Little Edens Everywhere


In Sonoma and Mendocino counties, utopia hides in the crooks of the coastline.

words by freda moon

Wildsam

Arsenii Vaselenko

Updated

9 Jan 2024

Reading Time

3 minutes

THE CALIFORNIA COAST’S mythic allure permeates all 655 miles of Highway 1, but the stretch along the sister coasts of Sonoma and Mendocino counties feels like another era’s California: wild, uncrowded, offbeat. If you’re prone to vertigo, best to drive this oceanside thread south to north, keeping a lane between you and the steep, often barrier-free drop into the brutally beautiful Pacific. The road itself isn’t dangerous, but the landscape is dramatic to the point of distraction. At nearly every bend—and there are many—spectacles await: rocky outcroppings of sculptural grandeur, sand dunes and rare pygmy forests, salt spray lending a misty aura to bluffs, beaches and secret coves.
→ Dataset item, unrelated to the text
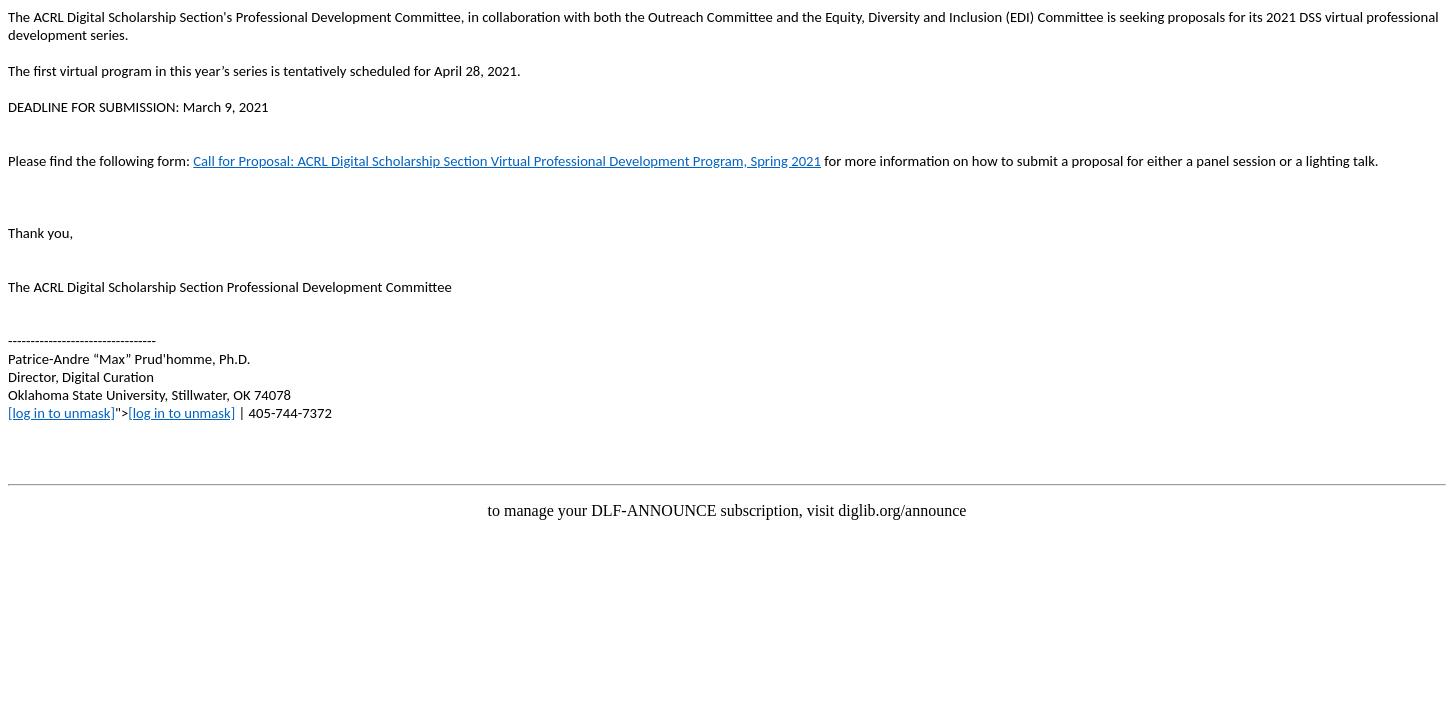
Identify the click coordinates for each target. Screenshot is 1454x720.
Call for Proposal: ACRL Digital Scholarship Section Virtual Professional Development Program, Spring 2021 (507, 161)
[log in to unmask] (61, 413)
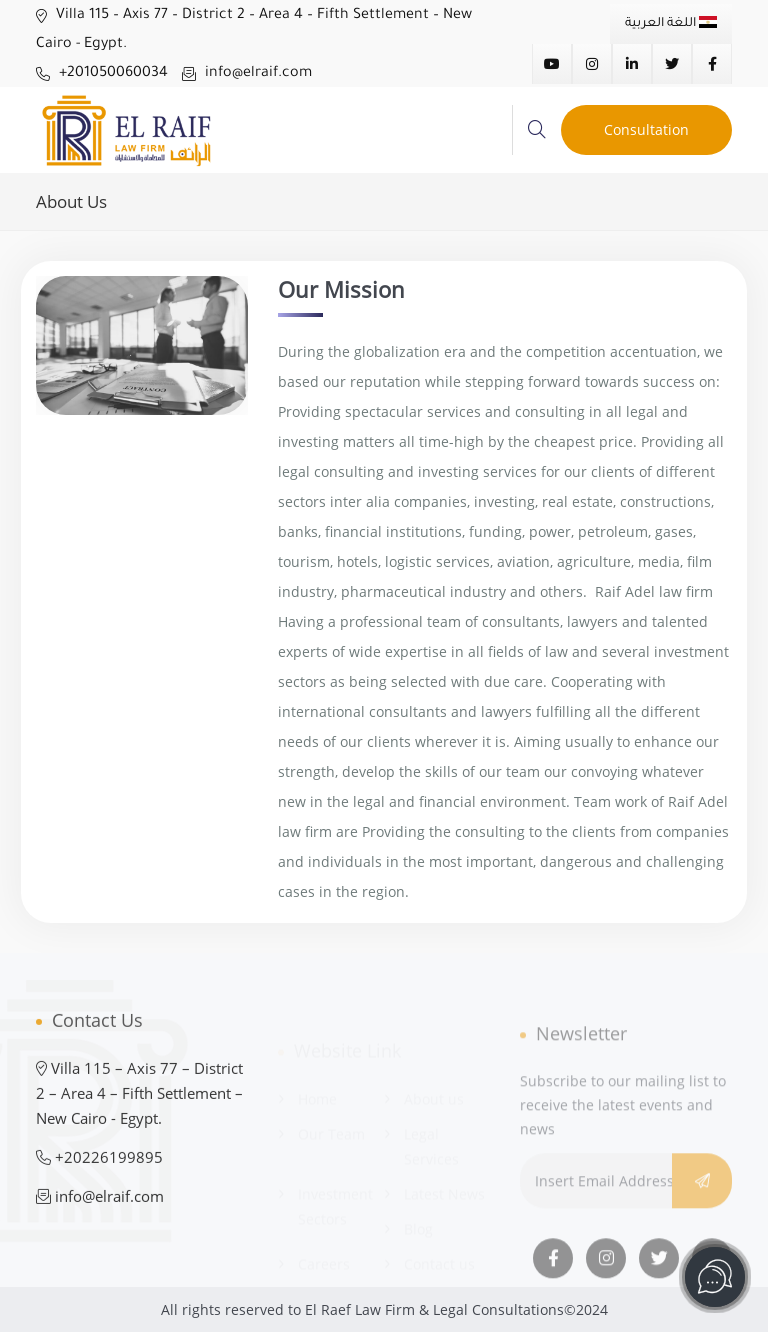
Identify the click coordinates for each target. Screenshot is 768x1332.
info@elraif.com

The northern reaches of the Pacific Coast Highway are little developed for a reason: They’re hard to access. The 100-mile drive between Bodega Bay and Mendocino can take more than three hours, without stops. Along the way, you pass through small towns like Jenner, where the Russian River spills into the Pacific, and parklands like Salt Point State Park, where boulders scatter like giants’ marbles across coastal prairies.

Remote as it is, this coastline is storied, a place of creative and spiritual pilgrimage. In the 1960s and ’70s, it lured not only artists, musicians and back-to-the-landers but also architects inspired by Frank Lloyd Wright to integrate their structures into the natural surroundings. Among them was Richard Clements Jr., who designed Timber Cove Resort, a stone-and-redwood A-frame overlooking a onetime doghole lumber port near Fort Ross. Clements enlisted a friend, the great Western photographer Ansel Adams, to shoot the site before its development. The resulting images of waves upon rocks are among Adams’ most evocative.

Don't Miss

Bodega Bay’s FISHERMAN’S COVE is the spot for two-hander fish tacos with a marina view.

A mosaic-tile Madonna adorns Beniamino Bufano’s 1970 PEACE OBELISK, a 93-foot missile-shaped monument to modernism at Timber Cove.

At low tide, BOWLING BALL BEACH, south of Point Arena, is strewn with huge dumplings of eroded sandstone.

A classic Mendocino dive, DICK’S PLACE opened as a logger bar just months after Prohibition’s repeal.

Farther up the coast—south of the fishing village turned surf town of Point Arena—is Sea Ranch, where a band of midcentury design visionaries built a utopian village of slanted shed roofs and wooden facades. Though today the village is mostly vacation homes, it’s still known for its mod, nature-centered structures—particularly its swoopy, shingled wizard’s hat of a chapel—and the bold “supergraphic” signage created by renowned designer Barbara Stauffacher Solomon.

You won’t reach a traffic light until Mendocino, still rural and rockbound enough to have stood in for Maine on Murder She Wrote. Mostly, the route is an invitation to pull over (and over and over) at every sandy nook tucked into the headlands, every rhododendron forest and tidepool bluff, every roadhouse, art studio and small-town pub that tempts you. And that’s more than enough.